– Что, адвокаты по воскресеньям не отдыхают? – спросил я.
– Ну, в общем, я прошу прощения…
– Ладно, – сказал я. – Заходите. Сколько вы тут торчите?
– Да ничего… не волнуйтесь.
Он вошел в дверь и тут же разочарованно заморгал. Я перестроил внутреннюю часть коттеджа так, что бывшая передняя теперь была разделена на прихожую и проявочную, а собственно в той части, которая осталась под прихожую, была теперь картотека да окно, выходящее на улицу. Белые стены, белый кафельный пол – все белое и безликое.
– Сюда, – внутренне забавляясь его растерянностью, сказал я и повел его мимо проявочной и того, что служило раньше кухней, а теперь было скорее ванной и отчасти продолжением прихожей. За ними была новая кухня, а слева – узкая лестница.

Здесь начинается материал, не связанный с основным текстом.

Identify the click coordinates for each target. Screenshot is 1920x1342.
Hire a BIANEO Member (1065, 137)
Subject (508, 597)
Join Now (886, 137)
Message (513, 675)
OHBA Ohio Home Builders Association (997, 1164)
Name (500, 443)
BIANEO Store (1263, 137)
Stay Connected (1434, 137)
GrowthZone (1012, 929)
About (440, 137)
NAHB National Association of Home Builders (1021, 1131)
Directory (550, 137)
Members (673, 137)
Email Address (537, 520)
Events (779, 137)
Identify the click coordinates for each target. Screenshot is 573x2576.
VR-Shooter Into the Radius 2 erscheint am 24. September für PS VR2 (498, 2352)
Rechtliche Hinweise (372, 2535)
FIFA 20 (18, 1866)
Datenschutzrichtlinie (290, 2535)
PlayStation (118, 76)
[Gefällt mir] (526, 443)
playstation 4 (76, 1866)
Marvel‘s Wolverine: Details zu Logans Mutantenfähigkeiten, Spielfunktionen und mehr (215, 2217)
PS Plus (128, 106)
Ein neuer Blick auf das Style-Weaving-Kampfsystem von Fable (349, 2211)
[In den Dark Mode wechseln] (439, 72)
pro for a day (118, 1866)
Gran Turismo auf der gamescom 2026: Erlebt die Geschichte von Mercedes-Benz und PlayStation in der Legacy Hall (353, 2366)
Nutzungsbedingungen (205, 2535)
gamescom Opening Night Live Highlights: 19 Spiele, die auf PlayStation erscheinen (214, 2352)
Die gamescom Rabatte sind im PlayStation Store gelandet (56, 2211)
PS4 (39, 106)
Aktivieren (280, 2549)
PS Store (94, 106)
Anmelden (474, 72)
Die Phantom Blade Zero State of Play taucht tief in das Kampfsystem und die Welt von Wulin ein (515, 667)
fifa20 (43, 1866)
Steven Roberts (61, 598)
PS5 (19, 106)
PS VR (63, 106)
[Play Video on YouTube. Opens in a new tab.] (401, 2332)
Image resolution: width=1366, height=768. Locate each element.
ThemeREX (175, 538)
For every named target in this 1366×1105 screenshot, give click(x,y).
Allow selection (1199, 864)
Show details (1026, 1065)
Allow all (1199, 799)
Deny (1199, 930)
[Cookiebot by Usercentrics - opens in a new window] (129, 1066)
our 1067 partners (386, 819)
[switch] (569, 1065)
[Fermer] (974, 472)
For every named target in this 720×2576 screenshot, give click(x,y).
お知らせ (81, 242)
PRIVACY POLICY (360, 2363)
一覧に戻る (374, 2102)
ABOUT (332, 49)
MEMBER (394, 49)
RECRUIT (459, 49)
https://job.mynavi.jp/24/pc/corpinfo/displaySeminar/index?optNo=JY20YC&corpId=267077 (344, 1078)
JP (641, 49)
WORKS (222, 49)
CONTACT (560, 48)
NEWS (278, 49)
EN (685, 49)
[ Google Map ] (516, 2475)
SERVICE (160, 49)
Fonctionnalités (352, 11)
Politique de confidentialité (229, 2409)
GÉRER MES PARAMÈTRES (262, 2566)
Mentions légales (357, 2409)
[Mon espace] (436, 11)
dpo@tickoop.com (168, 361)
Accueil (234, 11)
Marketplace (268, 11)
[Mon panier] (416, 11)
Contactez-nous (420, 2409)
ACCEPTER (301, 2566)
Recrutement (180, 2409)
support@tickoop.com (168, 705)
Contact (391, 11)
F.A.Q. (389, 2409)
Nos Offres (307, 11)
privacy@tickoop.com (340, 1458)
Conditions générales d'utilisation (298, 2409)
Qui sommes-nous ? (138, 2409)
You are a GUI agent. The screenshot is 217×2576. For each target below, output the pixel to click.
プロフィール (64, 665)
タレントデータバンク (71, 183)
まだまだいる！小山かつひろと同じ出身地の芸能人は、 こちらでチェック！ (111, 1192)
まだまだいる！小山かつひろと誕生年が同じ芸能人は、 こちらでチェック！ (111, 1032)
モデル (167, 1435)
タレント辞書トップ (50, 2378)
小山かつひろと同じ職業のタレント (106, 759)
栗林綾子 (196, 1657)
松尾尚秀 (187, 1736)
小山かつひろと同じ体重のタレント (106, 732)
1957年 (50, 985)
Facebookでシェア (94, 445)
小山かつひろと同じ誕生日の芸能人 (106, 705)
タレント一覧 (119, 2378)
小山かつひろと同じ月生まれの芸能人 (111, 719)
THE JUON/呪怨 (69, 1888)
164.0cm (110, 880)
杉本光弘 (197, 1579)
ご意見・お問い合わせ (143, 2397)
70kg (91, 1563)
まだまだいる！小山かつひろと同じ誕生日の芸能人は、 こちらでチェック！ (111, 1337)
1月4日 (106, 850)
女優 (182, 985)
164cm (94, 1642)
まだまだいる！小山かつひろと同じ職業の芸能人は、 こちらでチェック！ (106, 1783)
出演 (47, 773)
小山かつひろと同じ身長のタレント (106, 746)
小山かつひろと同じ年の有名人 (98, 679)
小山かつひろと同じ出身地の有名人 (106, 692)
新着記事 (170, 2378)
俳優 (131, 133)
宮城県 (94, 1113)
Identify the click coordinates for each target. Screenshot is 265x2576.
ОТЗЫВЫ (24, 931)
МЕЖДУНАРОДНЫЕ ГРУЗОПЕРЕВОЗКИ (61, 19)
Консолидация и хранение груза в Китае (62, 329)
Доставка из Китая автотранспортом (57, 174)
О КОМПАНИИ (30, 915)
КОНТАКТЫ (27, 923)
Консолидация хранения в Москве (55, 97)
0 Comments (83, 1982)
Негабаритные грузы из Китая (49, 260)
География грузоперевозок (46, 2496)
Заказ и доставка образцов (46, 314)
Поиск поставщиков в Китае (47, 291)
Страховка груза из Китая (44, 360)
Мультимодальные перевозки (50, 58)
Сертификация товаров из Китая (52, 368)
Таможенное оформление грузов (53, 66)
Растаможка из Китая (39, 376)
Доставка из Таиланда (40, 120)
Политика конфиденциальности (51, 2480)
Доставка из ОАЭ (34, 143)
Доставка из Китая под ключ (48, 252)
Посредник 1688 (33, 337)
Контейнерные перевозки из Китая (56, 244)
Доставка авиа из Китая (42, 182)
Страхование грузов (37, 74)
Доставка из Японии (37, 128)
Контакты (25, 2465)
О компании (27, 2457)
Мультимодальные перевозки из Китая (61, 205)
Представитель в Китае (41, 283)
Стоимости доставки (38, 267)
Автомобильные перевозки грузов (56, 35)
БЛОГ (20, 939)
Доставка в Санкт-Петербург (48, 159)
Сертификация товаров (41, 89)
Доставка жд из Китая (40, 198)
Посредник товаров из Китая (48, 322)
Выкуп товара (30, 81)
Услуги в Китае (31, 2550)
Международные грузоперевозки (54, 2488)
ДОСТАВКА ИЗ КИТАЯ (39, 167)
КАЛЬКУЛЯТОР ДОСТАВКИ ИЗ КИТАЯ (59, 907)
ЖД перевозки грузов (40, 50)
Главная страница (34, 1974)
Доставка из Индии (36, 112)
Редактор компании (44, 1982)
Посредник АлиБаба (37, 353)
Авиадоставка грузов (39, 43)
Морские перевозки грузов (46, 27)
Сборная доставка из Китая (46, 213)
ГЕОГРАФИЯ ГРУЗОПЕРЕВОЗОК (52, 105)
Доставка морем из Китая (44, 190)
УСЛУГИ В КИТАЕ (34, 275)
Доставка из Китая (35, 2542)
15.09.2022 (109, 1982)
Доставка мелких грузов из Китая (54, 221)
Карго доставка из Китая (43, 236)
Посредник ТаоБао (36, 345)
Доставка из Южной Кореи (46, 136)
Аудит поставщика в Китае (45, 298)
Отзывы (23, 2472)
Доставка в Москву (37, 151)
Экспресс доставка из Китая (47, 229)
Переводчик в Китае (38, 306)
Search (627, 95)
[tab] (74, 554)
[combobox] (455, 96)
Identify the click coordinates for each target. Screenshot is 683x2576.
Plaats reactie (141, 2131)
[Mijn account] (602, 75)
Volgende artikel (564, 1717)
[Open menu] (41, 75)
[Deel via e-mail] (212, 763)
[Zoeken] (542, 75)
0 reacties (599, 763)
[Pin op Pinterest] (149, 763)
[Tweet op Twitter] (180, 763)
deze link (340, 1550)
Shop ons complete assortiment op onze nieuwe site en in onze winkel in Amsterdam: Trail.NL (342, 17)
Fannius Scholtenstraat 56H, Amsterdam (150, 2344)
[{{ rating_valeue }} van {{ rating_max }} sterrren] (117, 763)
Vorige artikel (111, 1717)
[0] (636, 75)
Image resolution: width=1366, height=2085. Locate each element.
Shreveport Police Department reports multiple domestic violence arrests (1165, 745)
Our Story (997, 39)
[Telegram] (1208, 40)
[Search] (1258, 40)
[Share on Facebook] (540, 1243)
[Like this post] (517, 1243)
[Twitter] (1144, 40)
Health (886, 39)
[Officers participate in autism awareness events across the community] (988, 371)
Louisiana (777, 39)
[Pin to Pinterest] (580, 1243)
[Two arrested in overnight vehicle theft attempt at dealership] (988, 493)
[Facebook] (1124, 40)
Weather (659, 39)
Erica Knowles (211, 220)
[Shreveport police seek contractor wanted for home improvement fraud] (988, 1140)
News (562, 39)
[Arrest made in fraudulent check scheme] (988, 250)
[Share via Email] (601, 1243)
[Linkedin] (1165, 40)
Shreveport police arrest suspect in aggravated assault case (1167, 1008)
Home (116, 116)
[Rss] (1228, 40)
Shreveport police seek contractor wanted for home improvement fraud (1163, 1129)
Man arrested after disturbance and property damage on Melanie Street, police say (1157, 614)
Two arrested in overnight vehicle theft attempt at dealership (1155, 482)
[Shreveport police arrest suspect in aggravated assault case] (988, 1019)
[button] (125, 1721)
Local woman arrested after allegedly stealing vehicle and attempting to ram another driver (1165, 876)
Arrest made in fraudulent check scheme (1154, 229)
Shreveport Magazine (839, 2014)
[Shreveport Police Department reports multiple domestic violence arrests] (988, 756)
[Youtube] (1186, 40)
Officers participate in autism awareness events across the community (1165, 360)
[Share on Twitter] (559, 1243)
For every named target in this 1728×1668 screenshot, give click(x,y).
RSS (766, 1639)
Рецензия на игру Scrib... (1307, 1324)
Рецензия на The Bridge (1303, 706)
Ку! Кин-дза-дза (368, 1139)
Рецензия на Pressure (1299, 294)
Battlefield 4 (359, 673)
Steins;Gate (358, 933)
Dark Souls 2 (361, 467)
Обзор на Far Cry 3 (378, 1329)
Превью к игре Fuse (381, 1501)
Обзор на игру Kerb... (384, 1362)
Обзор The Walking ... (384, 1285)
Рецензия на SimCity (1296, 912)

– Кофе или поговорим? – спросил я.
– М-м… поговорим.
– Тогда наверх.
Я пошел вверх по лестнице, он следом за мной. Одну из двух спален я использовал как гостиную, поскольку она была самой большой комнатой в доме и с лучшим видом на Даунс. В самой маленькой комнате рядом с этой я спал.
В гостиной были белые стены, белый пол, коричневый ковер, голубые шторы, опускающийся светильник, книжные полки, софа, низкий столик и напольные подушки. Мой гость оценивающе стрелял глазами, оглядывая комнату.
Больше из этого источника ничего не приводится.